La non-infériorité n'étant pas atteinte, le critère secondaire majeur relatif aux hémorragies n'a pas été analysé statistiquement. Les hémorragies de type 3 ou 5 selon la classification du Bleeding Academic Research Consortium sont survenues chez 5,6 % des patients sous monothérapie contre 8,4 % sous bithérapie (hazard ratio 0,66 ; IC95 % 0,47-0,91).

Les complications liées au stent, comprenant les thromboses de stent certaines ou probables et les revascularisations de la lésion cible motivées cliniquement, étaient comparables entre les deux groupes. En revanche, les événements non liés au stent, notamment les revascularisations de lésions non cibles, étaient plus fréquents sous monothérapie.

PREMIUM : Figure 1 - Courbe d'incidence cumulée du critère principal à douze mois selon la stratégie antiagrégante.

Figure 1. Courbe d'incidence cumulée du critère principal à douze mois selon la stratégie antiagrégante.
 

L'étude PREMIUM

 

Références bibliographiques

1. Nakazawa G, et al. Prasugrel monotherapy versus dual antiplatelet therapy after primary percutaneous coronary intervention for ST-segment elevation myocardial infarction (PREMIUM). N Engl J Med. 2026 (publication simultanée à la présentation ESC 2026).
2. Byrne RA, Rossello X, Coughlan JJ, et al. 2023 ESC Guidelines for the management of acute coronary syndromes. Eur Heart J. 2023;44(38):3720-3826.

Conclusion

PREMIUM ne soutient pas l'instauration d'une monothérapie par prasugrel dès l'angioplastie primaire après infarctus du myocarde avec sus-décalage du segment ST ce qui illustre et confirme la place de l'aspirine en phase initiale, et ce, même à l’ère de l’angioplastie moderne.

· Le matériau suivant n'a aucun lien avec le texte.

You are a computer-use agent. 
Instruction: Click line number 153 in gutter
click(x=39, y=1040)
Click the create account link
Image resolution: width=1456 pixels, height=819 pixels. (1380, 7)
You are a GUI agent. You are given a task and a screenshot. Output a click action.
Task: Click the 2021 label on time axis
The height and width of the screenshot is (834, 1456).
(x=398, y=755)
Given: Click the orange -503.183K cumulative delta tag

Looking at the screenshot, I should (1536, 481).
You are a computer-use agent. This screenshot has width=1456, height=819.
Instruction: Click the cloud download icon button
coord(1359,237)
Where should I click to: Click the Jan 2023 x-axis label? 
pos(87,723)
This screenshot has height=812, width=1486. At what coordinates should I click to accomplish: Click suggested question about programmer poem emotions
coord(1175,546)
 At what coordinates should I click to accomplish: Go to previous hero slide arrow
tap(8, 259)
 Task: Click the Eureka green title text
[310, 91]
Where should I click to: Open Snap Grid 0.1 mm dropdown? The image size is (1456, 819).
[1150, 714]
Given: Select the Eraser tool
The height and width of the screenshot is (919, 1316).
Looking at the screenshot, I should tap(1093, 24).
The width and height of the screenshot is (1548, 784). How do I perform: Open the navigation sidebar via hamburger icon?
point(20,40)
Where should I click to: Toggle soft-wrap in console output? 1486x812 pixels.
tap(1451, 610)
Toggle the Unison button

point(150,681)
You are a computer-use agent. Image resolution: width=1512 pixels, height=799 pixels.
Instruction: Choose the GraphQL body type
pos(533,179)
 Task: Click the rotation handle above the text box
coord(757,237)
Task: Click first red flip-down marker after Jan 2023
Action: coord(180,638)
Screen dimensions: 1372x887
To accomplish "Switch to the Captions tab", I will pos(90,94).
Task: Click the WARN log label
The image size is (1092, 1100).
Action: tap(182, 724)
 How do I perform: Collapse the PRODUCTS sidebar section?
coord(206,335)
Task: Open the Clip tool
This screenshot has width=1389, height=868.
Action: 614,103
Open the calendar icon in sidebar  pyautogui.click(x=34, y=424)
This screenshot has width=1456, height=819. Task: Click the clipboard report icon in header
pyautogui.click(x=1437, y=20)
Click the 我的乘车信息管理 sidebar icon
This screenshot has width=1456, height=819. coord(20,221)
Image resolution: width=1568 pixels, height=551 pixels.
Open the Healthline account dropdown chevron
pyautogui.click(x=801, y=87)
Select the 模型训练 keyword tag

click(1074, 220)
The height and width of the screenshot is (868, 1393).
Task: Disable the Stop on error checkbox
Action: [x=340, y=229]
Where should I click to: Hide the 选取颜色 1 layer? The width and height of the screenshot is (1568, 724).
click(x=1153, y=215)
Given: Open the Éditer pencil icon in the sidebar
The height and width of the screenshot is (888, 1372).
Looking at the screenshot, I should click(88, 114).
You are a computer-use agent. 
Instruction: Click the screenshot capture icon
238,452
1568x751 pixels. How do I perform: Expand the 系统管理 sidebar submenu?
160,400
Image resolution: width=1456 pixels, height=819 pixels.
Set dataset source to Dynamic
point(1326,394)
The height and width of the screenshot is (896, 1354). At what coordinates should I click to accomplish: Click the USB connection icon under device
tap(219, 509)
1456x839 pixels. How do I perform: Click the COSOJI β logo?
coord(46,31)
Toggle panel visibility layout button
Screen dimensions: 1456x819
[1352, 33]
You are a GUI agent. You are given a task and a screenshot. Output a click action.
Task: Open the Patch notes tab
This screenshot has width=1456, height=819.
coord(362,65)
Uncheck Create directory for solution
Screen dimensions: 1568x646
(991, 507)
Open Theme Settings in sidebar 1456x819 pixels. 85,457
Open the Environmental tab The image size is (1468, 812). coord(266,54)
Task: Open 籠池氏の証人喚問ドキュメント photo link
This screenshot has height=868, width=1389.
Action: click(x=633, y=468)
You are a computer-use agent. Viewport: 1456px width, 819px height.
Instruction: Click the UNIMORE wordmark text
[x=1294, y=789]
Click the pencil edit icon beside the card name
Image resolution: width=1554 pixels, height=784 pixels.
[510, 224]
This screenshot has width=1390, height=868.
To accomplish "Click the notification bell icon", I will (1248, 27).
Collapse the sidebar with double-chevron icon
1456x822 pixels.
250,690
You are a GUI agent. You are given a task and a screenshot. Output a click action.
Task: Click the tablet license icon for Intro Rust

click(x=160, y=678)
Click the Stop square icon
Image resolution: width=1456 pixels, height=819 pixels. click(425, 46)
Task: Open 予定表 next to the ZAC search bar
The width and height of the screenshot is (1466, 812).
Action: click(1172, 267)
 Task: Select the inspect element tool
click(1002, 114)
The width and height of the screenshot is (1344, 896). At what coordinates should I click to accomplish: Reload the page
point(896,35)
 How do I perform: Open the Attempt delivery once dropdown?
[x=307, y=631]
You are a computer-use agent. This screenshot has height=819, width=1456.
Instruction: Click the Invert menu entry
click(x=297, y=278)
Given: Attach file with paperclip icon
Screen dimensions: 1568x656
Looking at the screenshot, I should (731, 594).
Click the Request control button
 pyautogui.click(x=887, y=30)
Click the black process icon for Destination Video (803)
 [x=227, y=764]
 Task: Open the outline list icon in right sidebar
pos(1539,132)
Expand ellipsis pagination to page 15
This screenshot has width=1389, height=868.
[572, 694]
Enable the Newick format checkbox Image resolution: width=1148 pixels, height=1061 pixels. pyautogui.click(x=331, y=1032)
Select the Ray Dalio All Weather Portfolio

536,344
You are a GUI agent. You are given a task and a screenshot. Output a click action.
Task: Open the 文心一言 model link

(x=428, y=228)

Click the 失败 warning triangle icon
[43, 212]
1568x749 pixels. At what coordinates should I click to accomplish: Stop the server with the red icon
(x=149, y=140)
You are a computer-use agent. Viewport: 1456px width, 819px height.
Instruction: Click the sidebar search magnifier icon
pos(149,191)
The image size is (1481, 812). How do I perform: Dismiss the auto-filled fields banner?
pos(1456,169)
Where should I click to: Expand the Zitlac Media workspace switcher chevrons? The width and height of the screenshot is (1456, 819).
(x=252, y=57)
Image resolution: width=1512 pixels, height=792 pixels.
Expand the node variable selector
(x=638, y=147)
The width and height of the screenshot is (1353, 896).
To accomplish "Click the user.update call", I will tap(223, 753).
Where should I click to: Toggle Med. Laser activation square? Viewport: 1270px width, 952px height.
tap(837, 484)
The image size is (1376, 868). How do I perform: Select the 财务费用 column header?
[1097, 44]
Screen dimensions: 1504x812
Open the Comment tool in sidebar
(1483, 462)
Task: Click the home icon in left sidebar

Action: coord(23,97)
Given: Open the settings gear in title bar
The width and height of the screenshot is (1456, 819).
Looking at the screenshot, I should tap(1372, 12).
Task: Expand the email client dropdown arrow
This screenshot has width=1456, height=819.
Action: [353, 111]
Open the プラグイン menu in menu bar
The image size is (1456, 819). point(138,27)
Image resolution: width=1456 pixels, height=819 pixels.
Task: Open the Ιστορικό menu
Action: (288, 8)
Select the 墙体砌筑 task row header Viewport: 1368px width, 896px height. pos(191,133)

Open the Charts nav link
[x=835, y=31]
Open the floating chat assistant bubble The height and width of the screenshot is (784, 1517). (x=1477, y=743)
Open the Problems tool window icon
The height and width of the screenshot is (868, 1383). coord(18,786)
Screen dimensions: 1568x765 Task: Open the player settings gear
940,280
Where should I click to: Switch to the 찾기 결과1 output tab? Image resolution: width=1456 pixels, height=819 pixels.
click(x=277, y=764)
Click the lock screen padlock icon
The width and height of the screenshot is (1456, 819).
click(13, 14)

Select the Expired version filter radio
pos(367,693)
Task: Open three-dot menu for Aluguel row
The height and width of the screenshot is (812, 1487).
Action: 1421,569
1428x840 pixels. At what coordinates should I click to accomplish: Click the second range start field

L'excès d'événements sous monothérapie ne porte pas sur les complications liées au stent, comparables entre les groupes, mais sur les événements survenant à distance du site traité. A noter toutefois, qu’il s’agit d’un essai en ouvert réalisé au Japon, au sein d’une population dont le profil hémorragique et thrombotique diffère des populations occidentales.